Objective: To explore the reported practice of Australian community pharmacists when dealing with medication supply requests in absence of a valid prescription.
Methods: Self-administered questionnaire was posted to 1490 randomly selected community pharmacies across all Australian states and territories. This sample was estimated to be a 20% of all Australian community pharmacies.
Results: Three hundred eighty five pharmacists participated in the study (response rate achieved was 27.9% (there were 111 undelivered questionnaires). Respondents indicated that they were more likely to provide medications to regular customers without a valid prescription compared to non-regular customers (p<0.0001). However, supply was also influenced by the type of prescription and the medication requested. In the case of type of prescription (Standard, Authority or Private) this relates to the complexity/probability of obtaining a valid prescription from the prescriber at a later date (i.e. supply with an anticipated prescription). Decisions to supply and/or not supply related to medication type were more complex. For some cases, including medication with potential for abuse, the practice and/or the method of supply varied significantly according to age and gender of the pharmacist, and pharmacy location (p<0.05).
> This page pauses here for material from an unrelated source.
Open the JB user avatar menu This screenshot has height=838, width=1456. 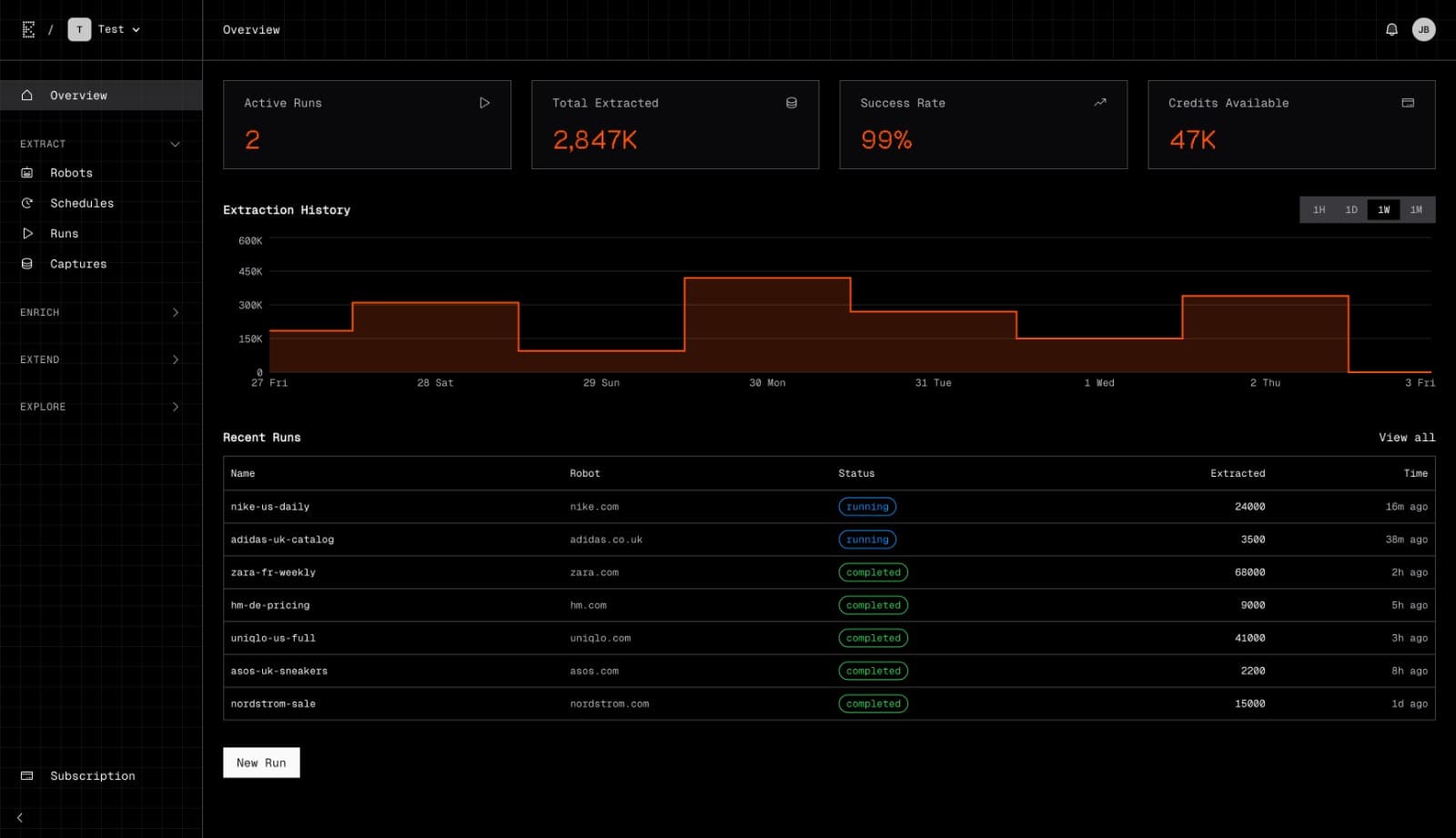pos(1423,30)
Conclusions: Although being a regular customer does not guarantee a supply, results of this study reinforce the importance for patients having a regular pharmacy, where pharmacists were more likely to continue medication supply in cases of patients presenting without a valid prescription. We would suggest, more flexible legislation should be implemented to allow pharmacists to continue supplying of medication when obtaining a prescription is not practical.